All we want is for everybody to remember what happened, and to see what is happening still.  And we want you to see that the only way they can get away without paying their share is to undermine the American Dream for the rest of us.

And I want you and I to understand each other, and to stand together to prevent them from doing that.  You seem like the kind of guy who would be a strong ally, and I’d be proud to stand with you.

This part, especially what I have bolded, sealed the deal for me in a good way. I understand a little bit better. Not the whole thing, but enough to think about this properly and that’s what I needed in all the tweets and other things I’ve been inundated with. It also addresses one other idea I’ve struggled with which is this: where does our responsibility come in?
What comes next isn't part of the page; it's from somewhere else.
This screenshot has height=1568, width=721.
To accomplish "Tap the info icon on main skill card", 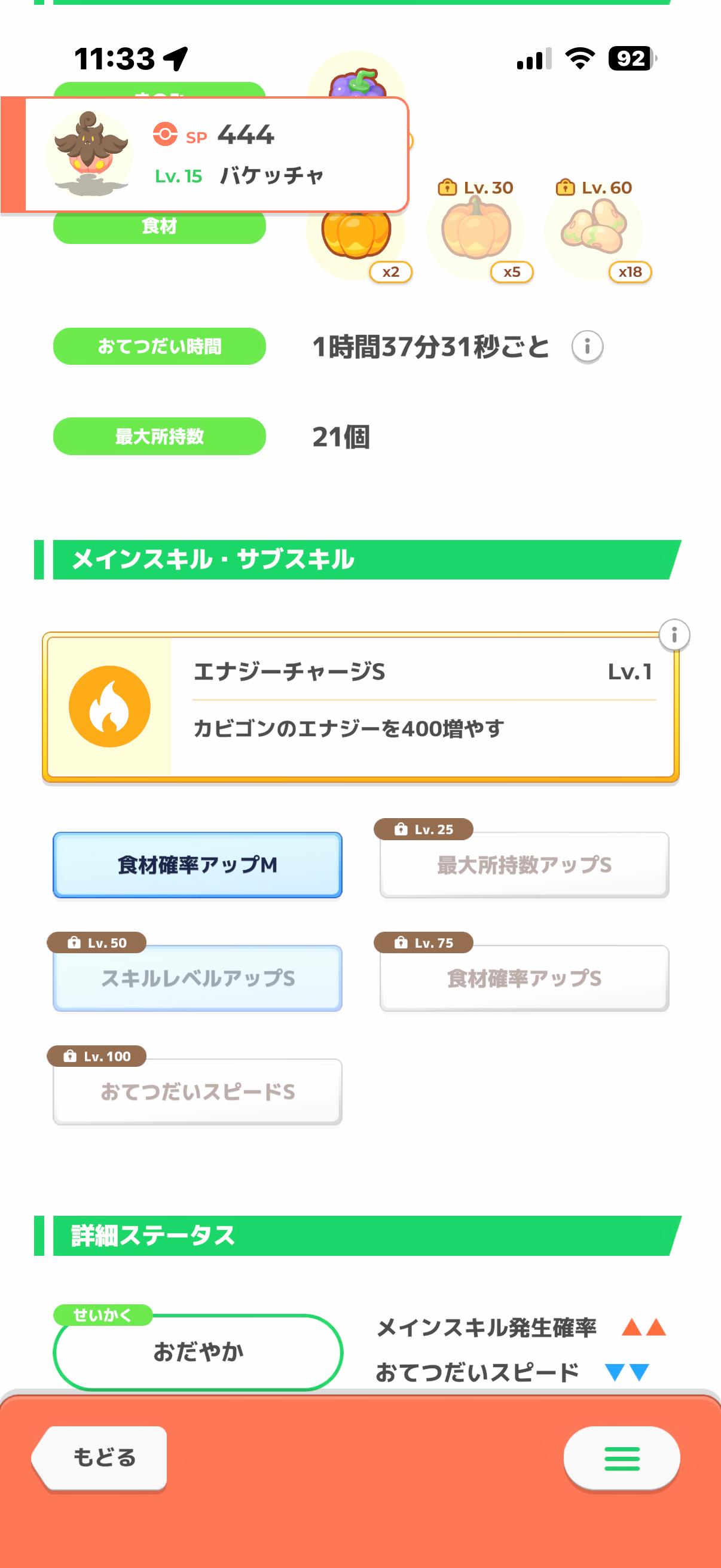I will pyautogui.click(x=674, y=636).
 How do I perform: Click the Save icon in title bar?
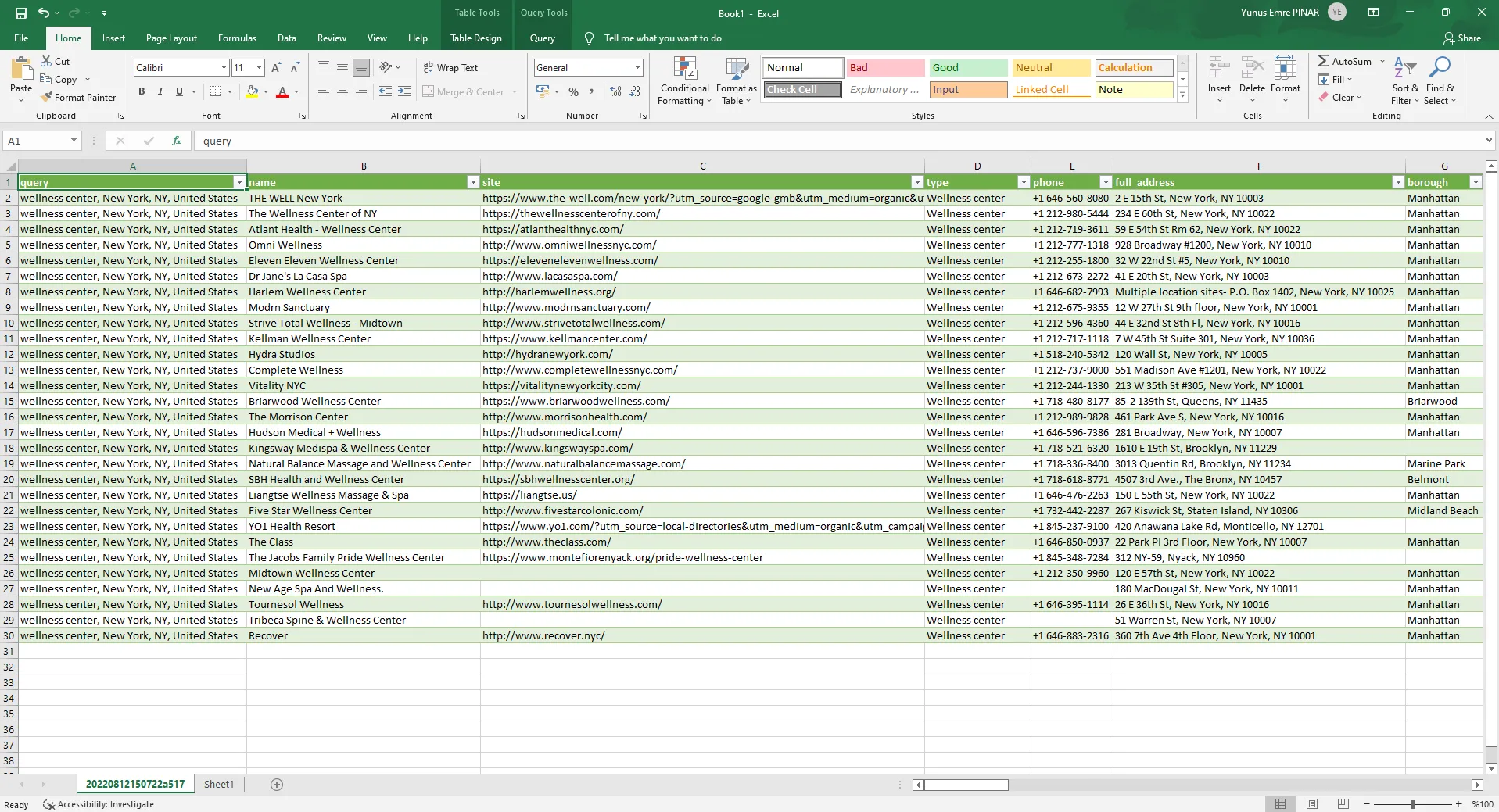[x=21, y=13]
I’m all about owning things responsibility-wise. We’re a democratic-republic here, so I think that, if someone in government messes up things and whatnot, we are all partly responsible as the people of this country because we vote them in and don’t call them out on their bullshit collectively. Period. At some point, even in a situation like Occupy Wall St, someone has to recognize that we are responsible, too.

The part I bolded points out that Wall St played a role. They are not the entire problem. That was important to me, too. In and of themselves, they aren’t bad, but messing things up and not owning responsibility equal to what they did is not okay. Not being responsible to the people you’re supposed to govern is not okay. Using money to try to quiet us forcefully when we protest and demand that you do your part to fix problems that you caused is extremely not okay and, from what I can see, that is a large part of the message of Occupy Wall St and others.
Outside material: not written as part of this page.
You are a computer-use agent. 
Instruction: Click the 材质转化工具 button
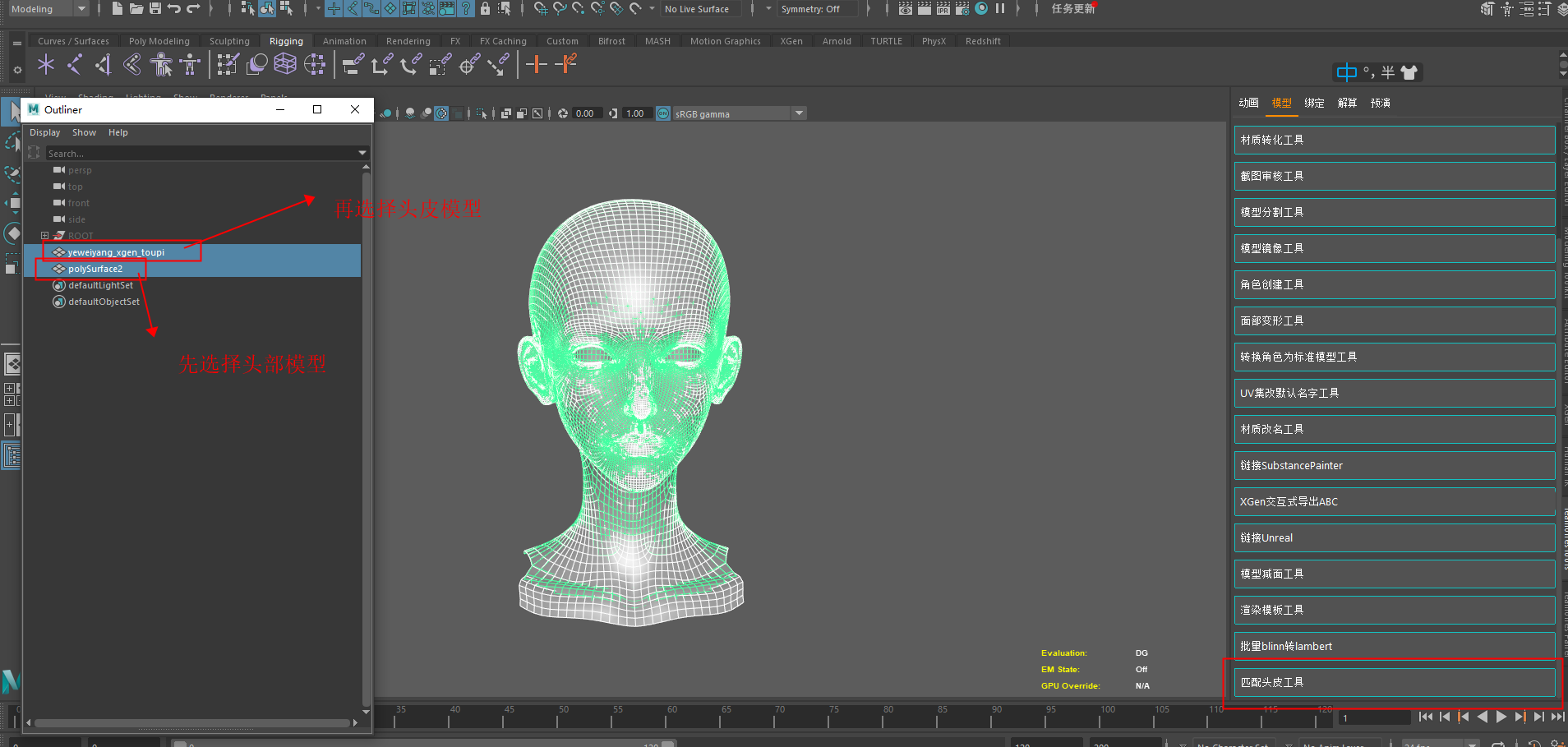point(1394,140)
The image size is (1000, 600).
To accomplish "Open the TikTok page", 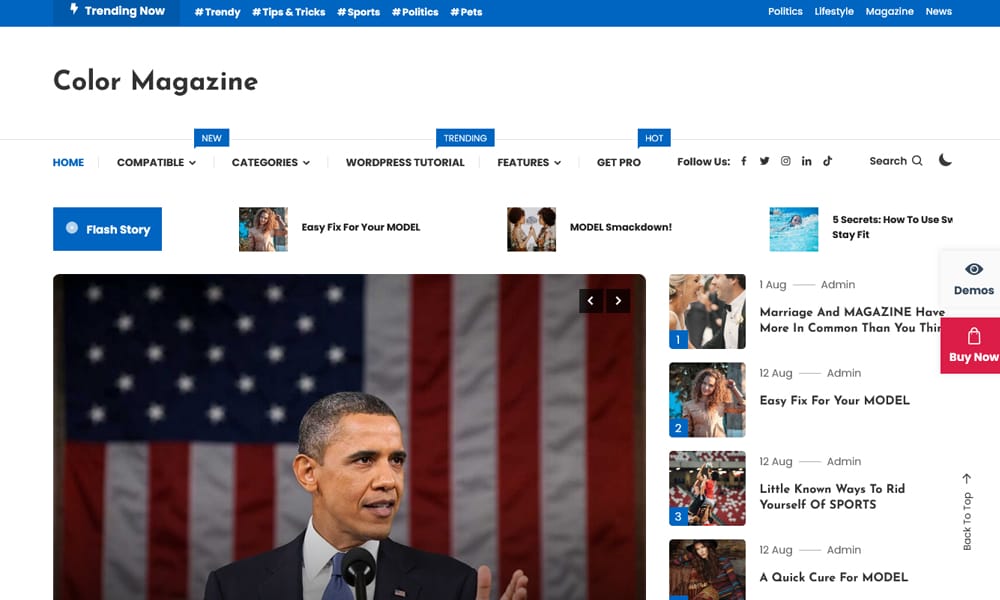I will [827, 160].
Knowing that, I’m asking fewer questions about what is going on and why and more about how I can contribute somehow. The more I see, the more I want to help and that’s good. I can join people in their suffering because I can relate and understand and even point out things that can help relieve it.

You’ll probably see more posts like these. I think it’s a good thing; I’ve never really been a political activist because it hasn’t meant much to me until now.

However, now is a good time to start something new, right?